1. A belt for use on a corrugator machine in the manufacture of corrugated packaging
board, said belt comprising an endless spiral-link base (1), said base defining a
top surface and a bottom surface, characterized in that said base includes a plurality of metal spirals (2, 4), each spiral defining an internal
space (6, 8), wherein the spirals are interconnected by a series of parallel pintles
(3) extending through the internal spaces (6, 8) of adjacent spirals (2, 4).
2. The belt of claim 1, wherein the belt is used as a singlefacer belt.
3. The belt of claim 1, wherein the metal spiral- link base (1) comprises stainless steel.
4. The belt of one of claims 1 to 3, wherein the belt is a doublebacker belt.
5. The belt of one of previous claims, further comprising filler means disposed within
said spirals.
1. Gurtband zur Verwendung in einer Wellpappenmaschine zur Herstellung von Wellpappe
zu Verpackungszwecken, wobei dieses Gurtband eine endlose wendelförmig verbundene
Grundstruktur (1) aufweist und die Grundstruktur eine obere Fläche und eine untere
Fläche besitzt, dadurch gekennzeichnet, dass die genannte Grundstruktur eine Vielzahl wendelförmiger Metallelemente (2, 4) enthält
und jedes wendelförmige Element einen Innenraum (6, 8) definiert, wobei die wendelförmigen
Elemente durch eine Reihe von parallelen Metalldornen (3) miteinander verbunden sind,
die sich durch die Innenräume (6, 8) benachbarter wendelförmiger Elemente (2, 4) erstrecken.
2. Gurtband nach Anspruch 1, welches als Band für einseitig gedeckte Wellpappe verwendet
wird.
3. Gurtband nach Anspruch 1, bei dem die wendelförmig verbundene Grundstruktur (1) aus
rostfreiem Stahl besteht.
4. Gurtband nach einem der Ansprüche 1 bis 3, bei dem das Gurtband ein solches für beidseitig
gedeckte Wellpappe ist.
5. Gurtband nach einem der vorstehenden Ansprüche, welches weiterhin Füllstoffe im Inneren
der genannten wendelförmigen Elemente aufweist.

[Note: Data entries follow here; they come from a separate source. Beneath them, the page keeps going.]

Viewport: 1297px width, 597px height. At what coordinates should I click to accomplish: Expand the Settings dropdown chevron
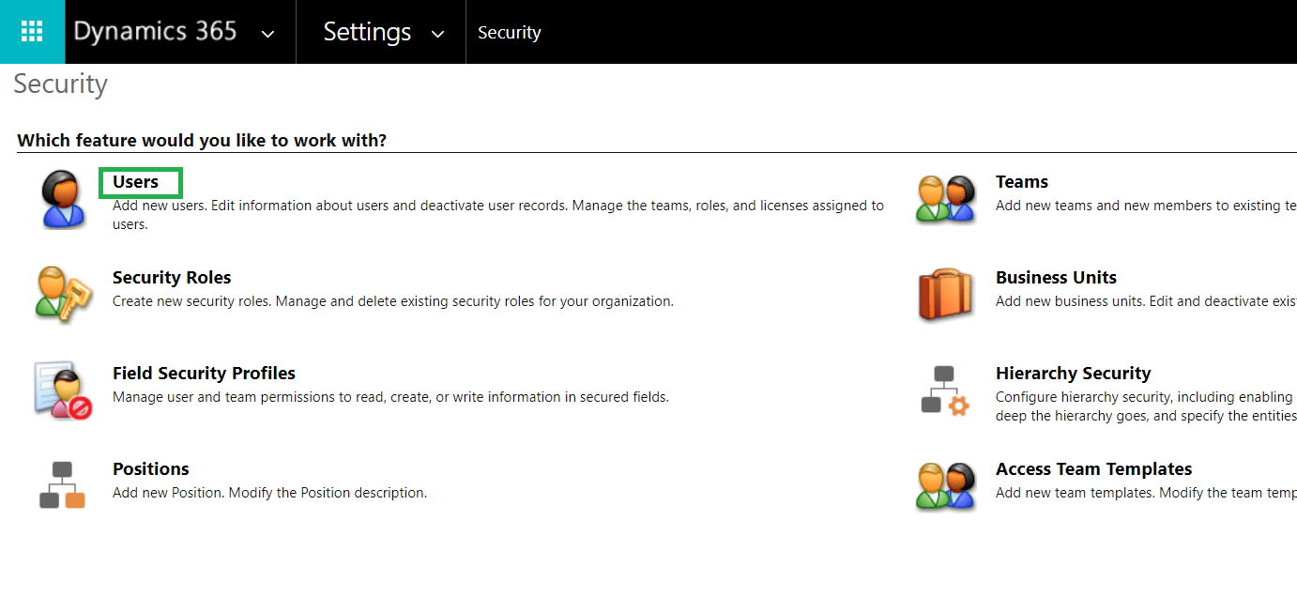click(437, 34)
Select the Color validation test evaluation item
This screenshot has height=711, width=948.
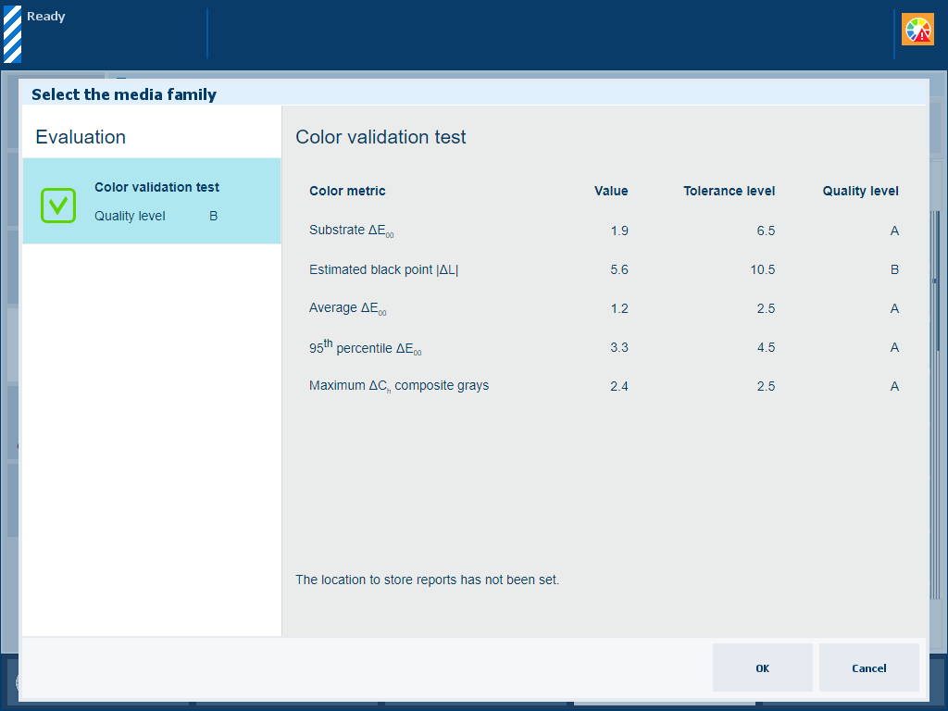pyautogui.click(x=156, y=188)
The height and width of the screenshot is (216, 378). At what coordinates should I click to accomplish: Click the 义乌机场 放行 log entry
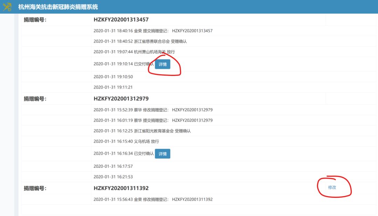(126, 141)
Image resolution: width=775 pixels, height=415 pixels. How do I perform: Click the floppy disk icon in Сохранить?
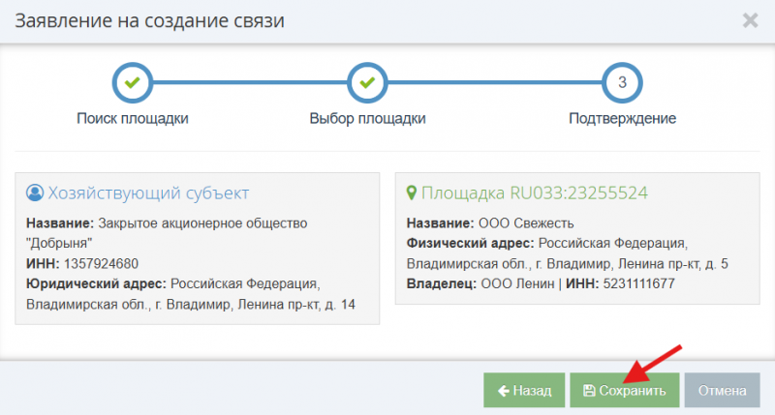[588, 391]
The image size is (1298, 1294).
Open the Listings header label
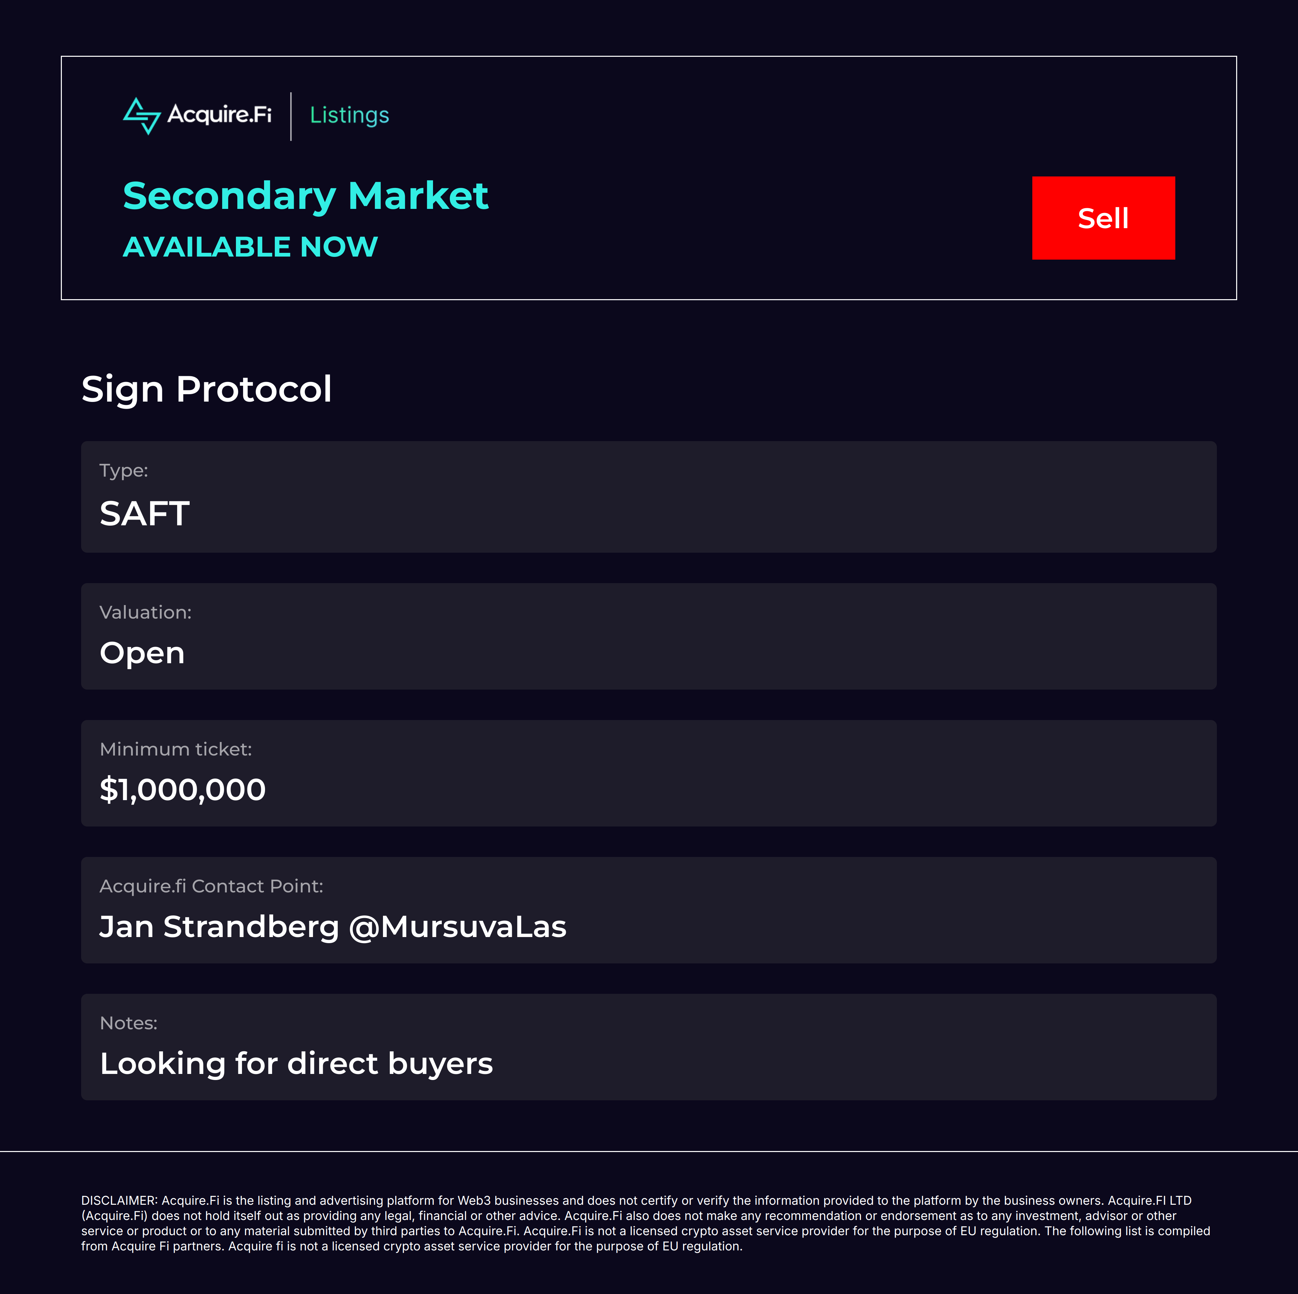click(x=349, y=115)
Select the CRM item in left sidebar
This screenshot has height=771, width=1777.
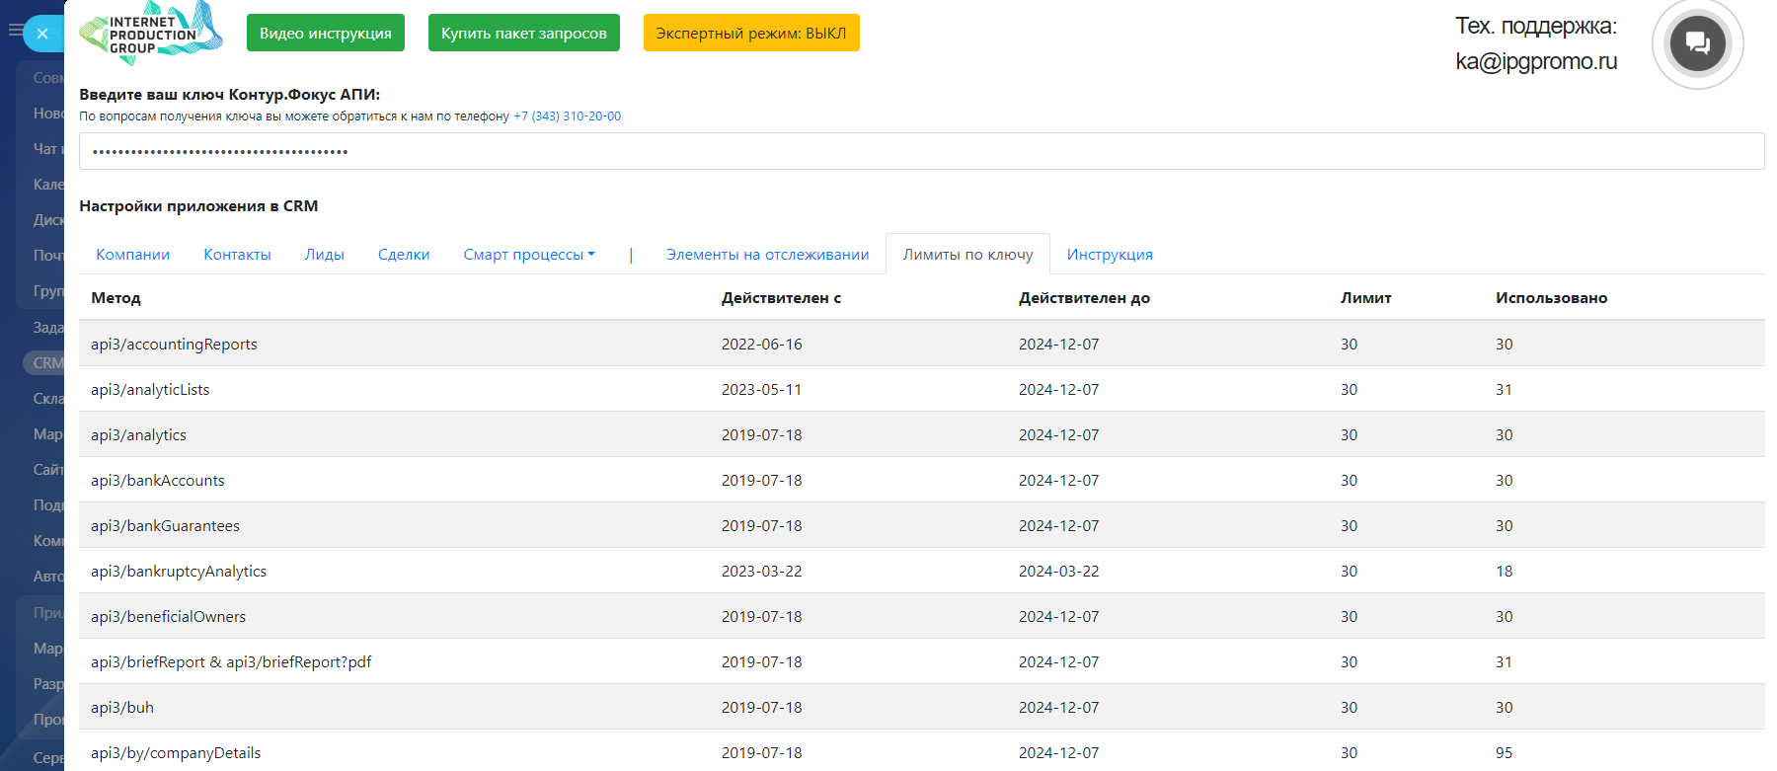[x=45, y=363]
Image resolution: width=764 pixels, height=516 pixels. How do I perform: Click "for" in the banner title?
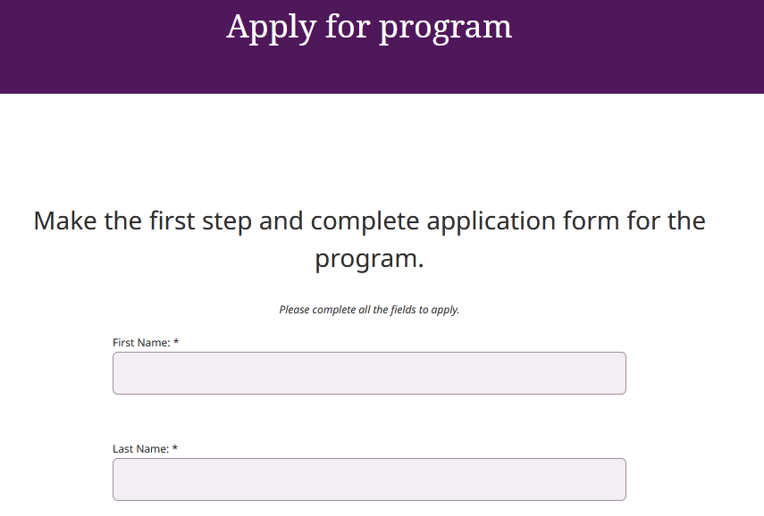(348, 26)
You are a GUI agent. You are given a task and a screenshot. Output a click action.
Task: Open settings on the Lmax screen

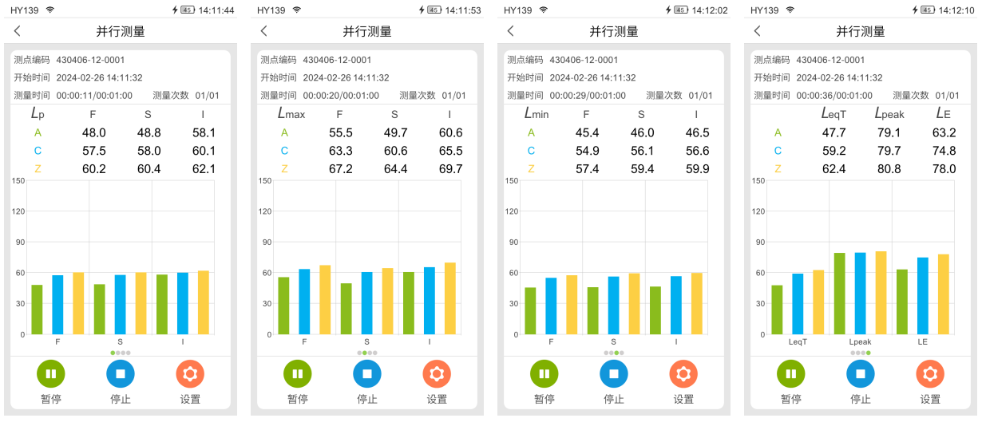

1. Courroie pour l'utilisation dans une machine de fabrication de carton ondulé pour
l'emballage, ladite courroie comprenant une structure de base sans fin à connexion
hélicoïdale (1), ladite structure de base définissant une surface supérieure et une
surface inférieure, caractérisée en ce que ladite structure de base renferme une pluralité d'éléments hélicoïdaux métalliques
(2, 4), chaque élément hélicoïdal définissant un espace interne (6, 8), les éléments
hélicoïdaux étant interconnectés par une série de broches parallèles (3) s'étendant
à travers les espaces internes (6, 8) d'éléments hélicoïdaux adjacents (2, 4).
2. Courroie selon la revendication 1, la courroie étant utilisée comme courroie pour
carton ondulé simple face.
3. Courroie selon la revendication 1, dans laquelle la structure de base métallique à
connexion hélicoïdale (1) comprend de l'acier inoxydable.
4. Courroie selon l'une des revendications 1 à 3, la courroie étant une courroie pour
carton ondulé double face.
5. Courroie selon l'une quelconque des revendications précédentes, comprenant en plus
une matière de remplissage disposée à l'intérieur desdits éléments hélicoïdaux.